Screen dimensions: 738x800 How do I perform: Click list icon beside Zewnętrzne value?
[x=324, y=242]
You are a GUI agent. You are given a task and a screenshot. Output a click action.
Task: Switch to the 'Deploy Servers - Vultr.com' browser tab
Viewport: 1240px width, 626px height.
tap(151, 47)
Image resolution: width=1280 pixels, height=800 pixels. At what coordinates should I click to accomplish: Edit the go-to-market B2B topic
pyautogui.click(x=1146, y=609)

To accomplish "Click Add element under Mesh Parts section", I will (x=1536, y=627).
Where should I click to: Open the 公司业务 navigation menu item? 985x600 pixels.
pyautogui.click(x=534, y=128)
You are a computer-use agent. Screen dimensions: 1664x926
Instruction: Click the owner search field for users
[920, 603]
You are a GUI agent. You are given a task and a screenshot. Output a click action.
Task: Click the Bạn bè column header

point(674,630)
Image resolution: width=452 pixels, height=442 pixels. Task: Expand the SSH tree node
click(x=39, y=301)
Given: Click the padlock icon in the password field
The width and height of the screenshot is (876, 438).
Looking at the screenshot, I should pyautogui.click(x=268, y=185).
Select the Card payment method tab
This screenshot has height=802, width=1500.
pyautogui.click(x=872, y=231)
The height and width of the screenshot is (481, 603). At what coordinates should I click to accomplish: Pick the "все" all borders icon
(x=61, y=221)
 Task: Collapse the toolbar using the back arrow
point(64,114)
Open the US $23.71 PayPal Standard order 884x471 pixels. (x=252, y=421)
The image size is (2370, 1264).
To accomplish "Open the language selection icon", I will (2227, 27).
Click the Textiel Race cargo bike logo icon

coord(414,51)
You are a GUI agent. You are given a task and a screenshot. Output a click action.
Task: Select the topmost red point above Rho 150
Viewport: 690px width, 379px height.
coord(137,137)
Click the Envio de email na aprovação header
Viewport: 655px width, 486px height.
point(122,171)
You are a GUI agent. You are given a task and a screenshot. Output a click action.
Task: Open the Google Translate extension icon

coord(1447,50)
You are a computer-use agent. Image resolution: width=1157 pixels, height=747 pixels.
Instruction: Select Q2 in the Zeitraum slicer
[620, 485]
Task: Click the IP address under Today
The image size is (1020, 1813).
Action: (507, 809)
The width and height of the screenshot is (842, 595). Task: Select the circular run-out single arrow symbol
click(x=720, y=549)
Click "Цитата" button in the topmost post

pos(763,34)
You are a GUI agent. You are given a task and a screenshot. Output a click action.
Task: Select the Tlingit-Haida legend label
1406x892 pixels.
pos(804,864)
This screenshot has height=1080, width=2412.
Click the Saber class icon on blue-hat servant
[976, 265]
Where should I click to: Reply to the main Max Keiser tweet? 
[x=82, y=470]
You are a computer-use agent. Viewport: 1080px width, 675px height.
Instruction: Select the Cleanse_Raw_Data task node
_ _ _ _
What the task requires: Reproduce the listing above word for word.

Solution to this task:
Screen dimensions: 738x800 How do I perform: Click list icon beside Zewnętrzne value?
[x=324, y=242]
You are a GUI agent. You are given a task and a screenshot. Output a click action.
Task: Switch to the 'Deploy Servers - Vultr.com' browser tab
Viewport: 1240px width, 626px height.
tap(151, 47)
Image resolution: width=1280 pixels, height=800 pixels. At what coordinates should I click to accomplish: Edit the go-to-market B2B topic
pyautogui.click(x=1146, y=609)

To accomplish "Click Add element under Mesh Parts section", I will (x=1536, y=627).
Where should I click to: Open the 公司业务 navigation menu item? 985x600 pixels.
pyautogui.click(x=534, y=128)
You are a computer-use agent. Screen dimensions: 1664x926
Instruction: Click the owner search field for users
[920, 603]
You are a GUI agent. You are given a task and a screenshot. Output a click action.
Task: Click the Bạn bè column header

point(674,630)
Image resolution: width=452 pixels, height=442 pixels. Task: Expand the SSH tree node
click(x=39, y=301)
Given: Click the padlock icon in the password field
The width and height of the screenshot is (876, 438).
Looking at the screenshot, I should pyautogui.click(x=268, y=185).
Select the Card payment method tab
This screenshot has height=802, width=1500.
pyautogui.click(x=872, y=231)
The height and width of the screenshot is (481, 603). At what coordinates should I click to accomplish: Pick the "все" all borders icon
(x=61, y=221)
 Task: Collapse the toolbar using the back arrow
point(64,114)
Open the US $23.71 PayPal Standard order 884x471 pixels. (x=252, y=421)
The image size is (2370, 1264).
To accomplish "Open the language selection icon", I will (2227, 27).
Click the Textiel Race cargo bike logo icon

coord(414,51)
You are a GUI agent. You are given a task and a screenshot. Output a click action.
Task: Select the topmost red point above Rho 150
Viewport: 690px width, 379px height.
coord(137,137)
Click the Envio de email na aprovação header
Viewport: 655px width, 486px height.
point(122,171)
You are a GUI agent. You are given a task and a screenshot. Output a click action.
Task: Open the Google Translate extension icon

coord(1447,50)
You are a computer-use agent. Image resolution: width=1157 pixels, height=747 pixels.
Instruction: Select Q2 in the Zeitraum slicer
[620, 485]
Task: Click the IP address under Today
The image size is (1020, 1813).
Action: (507, 809)
The width and height of the screenshot is (842, 595). Task: Select the circular run-out single arrow symbol
click(x=720, y=549)
Click "Цитата" button in the topmost post

pos(763,34)
You are a GUI agent. You are given a task and a screenshot. Output a click action.
Task: Select the Tlingit-Haida legend label
1406x892 pixels.
pos(804,864)
This screenshot has height=1080, width=2412.
Click the Saber class icon on blue-hat servant
[976, 265]
Where should I click to: Reply to the main Max Keiser tweet? 
[x=82, y=470]
You are a computer-use agent. Viewport: 1080px width, 675px height.
Instruction: Select the Cleanse_Raw_Data task node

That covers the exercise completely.